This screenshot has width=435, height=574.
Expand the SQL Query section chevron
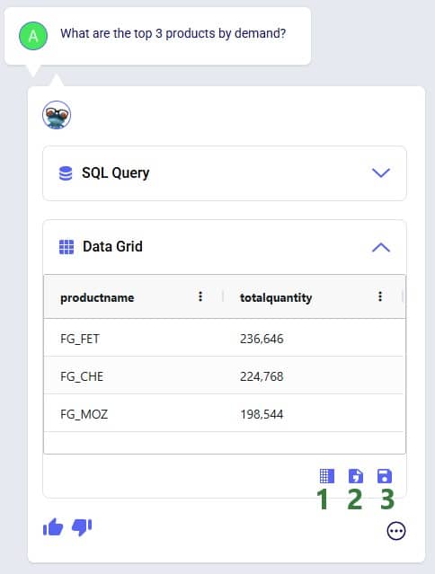[x=381, y=172]
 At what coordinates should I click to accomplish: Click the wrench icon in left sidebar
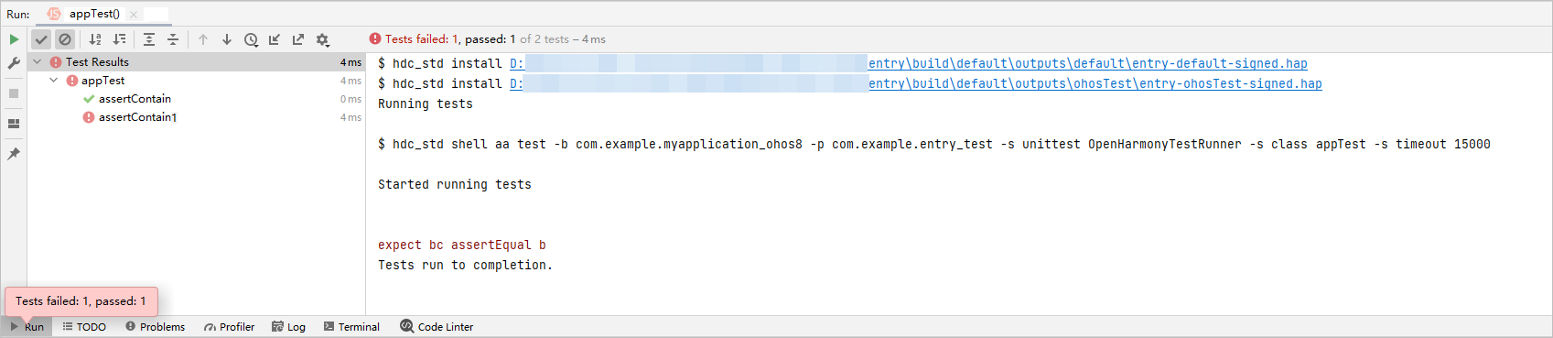coord(14,63)
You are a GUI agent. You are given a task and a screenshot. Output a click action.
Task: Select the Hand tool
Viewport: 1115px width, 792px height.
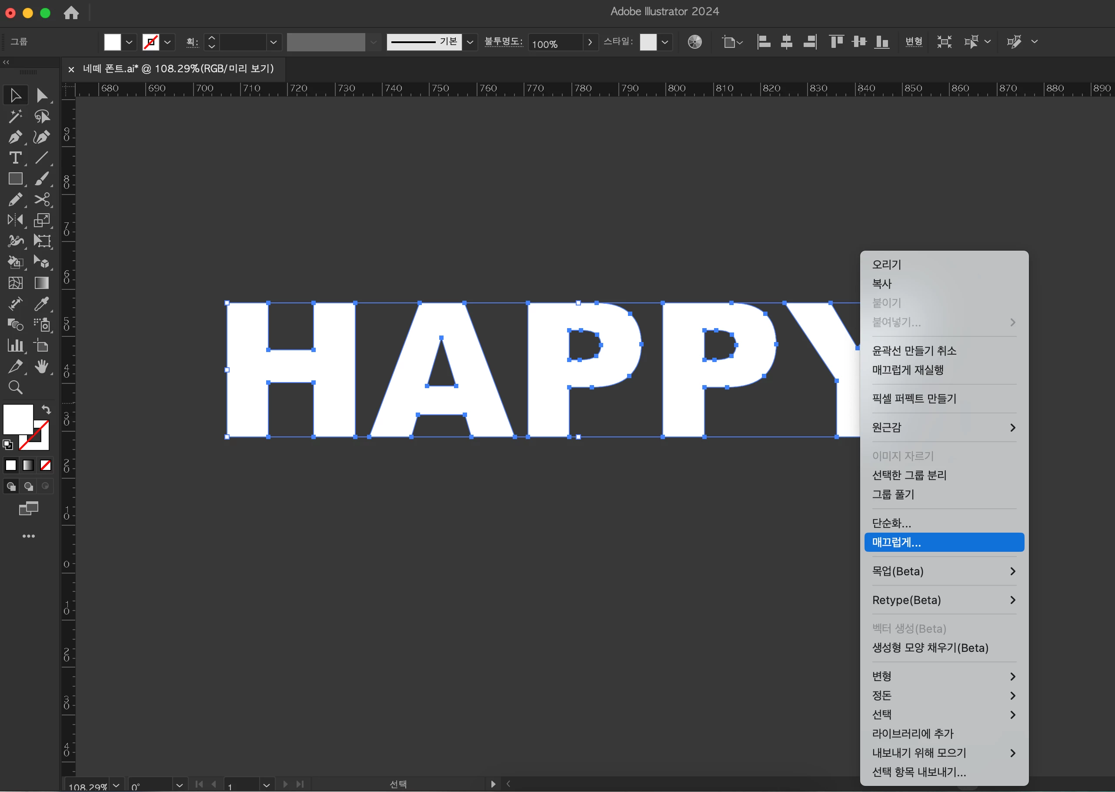(x=42, y=366)
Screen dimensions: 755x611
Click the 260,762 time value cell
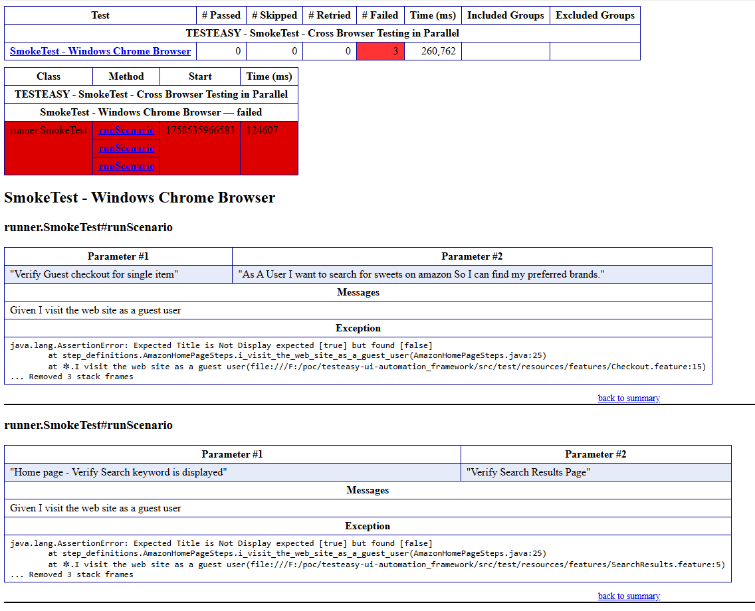(433, 51)
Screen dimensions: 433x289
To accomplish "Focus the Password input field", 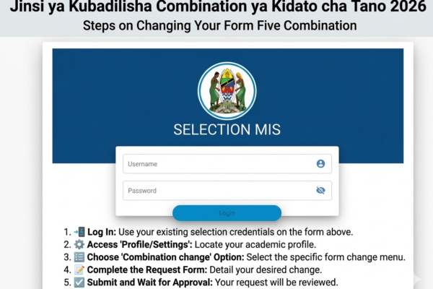I will [x=217, y=191].
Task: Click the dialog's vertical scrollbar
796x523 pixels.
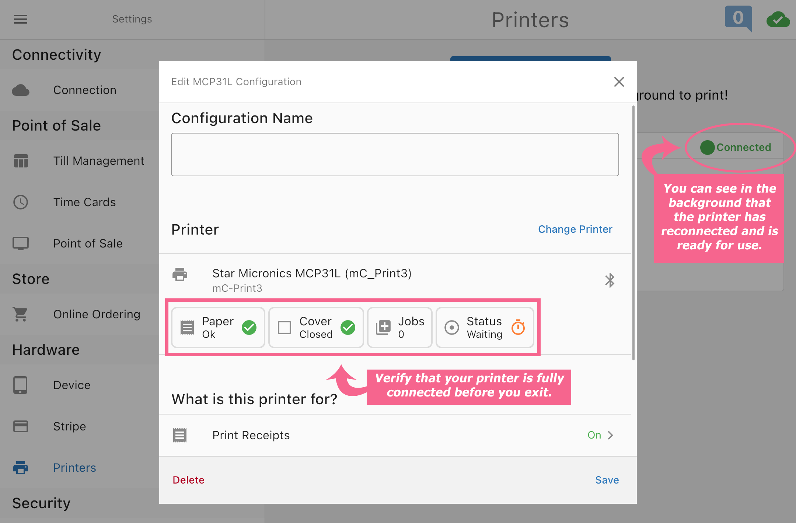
⁂
Render the lines from the first one down through the line containing "(x=42, y=366)" as a JSON list of strings, one string per line, omitting blank lines. Leave the pictures out of the list.

> Completed exercise:
[
  "This screenshot has width=435, height=574.",
  "Expand the SQL Query section chevron",
  "[x=381, y=172]",
  " At what coordinates should I click to accomplish: Click the wrench icon in left sidebar",
  "coord(14,63)",
  "You are a GUI agent. You are given a task and a screenshot. Output a click action.",
  "Task: Select the Hand tool",
  "Viewport: 1115px width, 792px height.",
  "(x=42, y=366)"
]